Could you print every line of the listing below back unchanged, in the same order?
--- Start of INPUT RECORDS ---
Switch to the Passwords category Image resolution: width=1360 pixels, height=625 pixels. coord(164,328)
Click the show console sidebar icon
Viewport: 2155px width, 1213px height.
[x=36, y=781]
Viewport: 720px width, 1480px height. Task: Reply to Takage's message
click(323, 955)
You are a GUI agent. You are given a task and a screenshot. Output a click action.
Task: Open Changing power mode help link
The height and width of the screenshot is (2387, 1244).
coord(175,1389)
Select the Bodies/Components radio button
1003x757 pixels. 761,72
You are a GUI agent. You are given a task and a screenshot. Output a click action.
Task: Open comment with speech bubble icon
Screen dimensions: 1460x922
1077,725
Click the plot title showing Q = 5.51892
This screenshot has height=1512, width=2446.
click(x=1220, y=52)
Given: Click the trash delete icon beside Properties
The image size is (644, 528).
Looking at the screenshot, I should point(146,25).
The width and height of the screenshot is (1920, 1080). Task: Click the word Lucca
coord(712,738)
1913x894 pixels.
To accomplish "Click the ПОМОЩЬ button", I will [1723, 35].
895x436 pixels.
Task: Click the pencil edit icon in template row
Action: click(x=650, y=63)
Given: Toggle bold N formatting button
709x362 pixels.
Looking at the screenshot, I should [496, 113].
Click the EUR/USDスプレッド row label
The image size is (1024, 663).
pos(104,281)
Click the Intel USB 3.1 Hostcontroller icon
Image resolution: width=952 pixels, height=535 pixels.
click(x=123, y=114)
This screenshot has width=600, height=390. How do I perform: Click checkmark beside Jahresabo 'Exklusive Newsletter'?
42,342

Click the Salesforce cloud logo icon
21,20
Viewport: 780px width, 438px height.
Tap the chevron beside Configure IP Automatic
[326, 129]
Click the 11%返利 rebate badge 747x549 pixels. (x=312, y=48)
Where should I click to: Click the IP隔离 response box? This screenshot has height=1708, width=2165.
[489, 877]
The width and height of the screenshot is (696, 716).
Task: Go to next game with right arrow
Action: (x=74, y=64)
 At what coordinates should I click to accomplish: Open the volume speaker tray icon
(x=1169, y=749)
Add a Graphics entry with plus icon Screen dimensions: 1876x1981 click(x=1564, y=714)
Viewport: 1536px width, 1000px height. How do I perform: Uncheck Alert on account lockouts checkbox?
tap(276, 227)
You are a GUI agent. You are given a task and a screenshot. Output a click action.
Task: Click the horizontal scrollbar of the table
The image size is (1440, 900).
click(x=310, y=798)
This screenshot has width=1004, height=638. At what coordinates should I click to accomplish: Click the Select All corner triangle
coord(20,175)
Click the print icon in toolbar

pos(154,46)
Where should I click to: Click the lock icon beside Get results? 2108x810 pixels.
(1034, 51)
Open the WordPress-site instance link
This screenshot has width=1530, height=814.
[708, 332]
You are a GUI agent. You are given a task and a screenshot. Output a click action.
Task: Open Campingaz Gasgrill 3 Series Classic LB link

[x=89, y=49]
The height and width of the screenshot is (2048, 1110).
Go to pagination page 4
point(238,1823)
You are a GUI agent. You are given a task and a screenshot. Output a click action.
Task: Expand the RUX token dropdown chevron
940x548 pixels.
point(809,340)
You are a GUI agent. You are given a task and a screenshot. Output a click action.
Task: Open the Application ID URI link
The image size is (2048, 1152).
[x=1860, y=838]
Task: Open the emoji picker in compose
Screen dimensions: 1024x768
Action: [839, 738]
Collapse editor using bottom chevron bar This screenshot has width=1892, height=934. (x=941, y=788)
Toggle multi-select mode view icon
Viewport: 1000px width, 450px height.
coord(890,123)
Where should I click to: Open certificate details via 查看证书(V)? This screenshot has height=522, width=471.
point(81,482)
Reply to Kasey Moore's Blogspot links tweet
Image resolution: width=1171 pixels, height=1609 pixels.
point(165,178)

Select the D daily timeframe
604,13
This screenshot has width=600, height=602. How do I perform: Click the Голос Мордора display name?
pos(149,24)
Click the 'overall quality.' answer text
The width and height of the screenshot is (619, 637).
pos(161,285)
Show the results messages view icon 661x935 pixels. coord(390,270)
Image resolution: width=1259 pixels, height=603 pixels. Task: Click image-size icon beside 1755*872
--- End of INPUT RECORDS ---
__RESPONSE TO THE TASK__:
Switch to the Passwords category Image resolution: width=1360 pixels, height=625 pixels. coord(164,328)
Click the show console sidebar icon
Viewport: 2155px width, 1213px height.
[x=36, y=781]
Viewport: 720px width, 1480px height. Task: Reply to Takage's message
click(323, 955)
You are a GUI agent. You are given a task and a screenshot. Output a click action.
Task: Open Changing power mode help link
The height and width of the screenshot is (2387, 1244).
coord(175,1389)
Select the Bodies/Components radio button
1003x757 pixels. 761,72
You are a GUI agent. You are given a task and a screenshot. Output a click action.
Task: Open comment with speech bubble icon
Screen dimensions: 1460x922
1077,725
Click the plot title showing Q = 5.51892
This screenshot has height=1512, width=2446.
click(x=1220, y=52)
Given: Click the trash delete icon beside Properties
The image size is (644, 528).
Looking at the screenshot, I should point(146,25).
The width and height of the screenshot is (1920, 1080). Task: Click the word Lucca
coord(712,738)
1913x894 pixels.
To accomplish "Click the ПОМОЩЬ button", I will [1723, 35].
895x436 pixels.
Task: Click the pencil edit icon in template row
Action: click(x=650, y=63)
Given: Toggle bold N formatting button
709x362 pixels.
Looking at the screenshot, I should [496, 113].
Click the EUR/USDスプレッド row label
The image size is (1024, 663).
pos(104,281)
Click the Intel USB 3.1 Hostcontroller icon
Image resolution: width=952 pixels, height=535 pixels.
click(x=123, y=114)
This screenshot has width=600, height=390. How do I perform: Click checkmark beside Jahresabo 'Exklusive Newsletter'?
42,342

Click the Salesforce cloud logo icon
21,20
Viewport: 780px width, 438px height.
Tap the chevron beside Configure IP Automatic
[326, 129]
Click the 11%返利 rebate badge 747x549 pixels. (x=312, y=48)
Where should I click to: Click the IP隔离 response box? This screenshot has height=1708, width=2165.
[489, 877]
The width and height of the screenshot is (696, 716).
Task: Go to next game with right arrow
Action: (x=74, y=64)
 At what coordinates should I click to accomplish: Open the volume speaker tray icon
(x=1169, y=749)
Add a Graphics entry with plus icon Screen dimensions: 1876x1981 click(x=1564, y=714)
Viewport: 1536px width, 1000px height. How do I perform: Uncheck Alert on account lockouts checkbox?
tap(276, 227)
You are a GUI agent. You are given a task and a screenshot. Output a click action.
Task: Click the horizontal scrollbar of the table
The image size is (1440, 900).
click(x=310, y=798)
This screenshot has width=1004, height=638. At what coordinates should I click to accomplish: Click the Select All corner triangle
coord(20,175)
Click the print icon in toolbar

pos(154,46)
Where should I click to: Click the lock icon beside Get results? 2108x810 pixels.
(1034, 51)
Open the WordPress-site instance link
This screenshot has width=1530, height=814.
[708, 332]
You are a GUI agent. You are given a task and a screenshot. Output a click action.
Task: Open Campingaz Gasgrill 3 Series Classic LB link

[x=89, y=49]
The height and width of the screenshot is (2048, 1110).
Go to pagination page 4
point(238,1823)
You are a GUI agent. You are given a task and a screenshot. Output a click action.
Task: Expand the RUX token dropdown chevron
940x548 pixels.
point(809,340)
You are a GUI agent. You are given a task and a screenshot. Output a click action.
Task: Open the Application ID URI link
The image size is (2048, 1152).
[x=1860, y=838]
Task: Open the emoji picker in compose
Screen dimensions: 1024x768
Action: [839, 738]
Collapse editor using bottom chevron bar This screenshot has width=1892, height=934. (x=941, y=788)
Toggle multi-select mode view icon
Viewport: 1000px width, 450px height.
coord(890,123)
Where should I click to: Open certificate details via 查看证书(V)? This screenshot has height=522, width=471.
point(81,482)
Reply to Kasey Moore's Blogspot links tweet
Image resolution: width=1171 pixels, height=1609 pixels.
point(165,178)

Select the D daily timeframe
604,13
This screenshot has width=600, height=602. How do I perform: Click the Голос Мордора display name?
pos(149,24)
Click the 'overall quality.' answer text
The width and height of the screenshot is (619, 637).
pos(161,285)
Show the results messages view icon 661x935 pixels. coord(390,270)
Image resolution: width=1259 pixels, height=603 pixels. Task: Click image-size icon beside 1755*872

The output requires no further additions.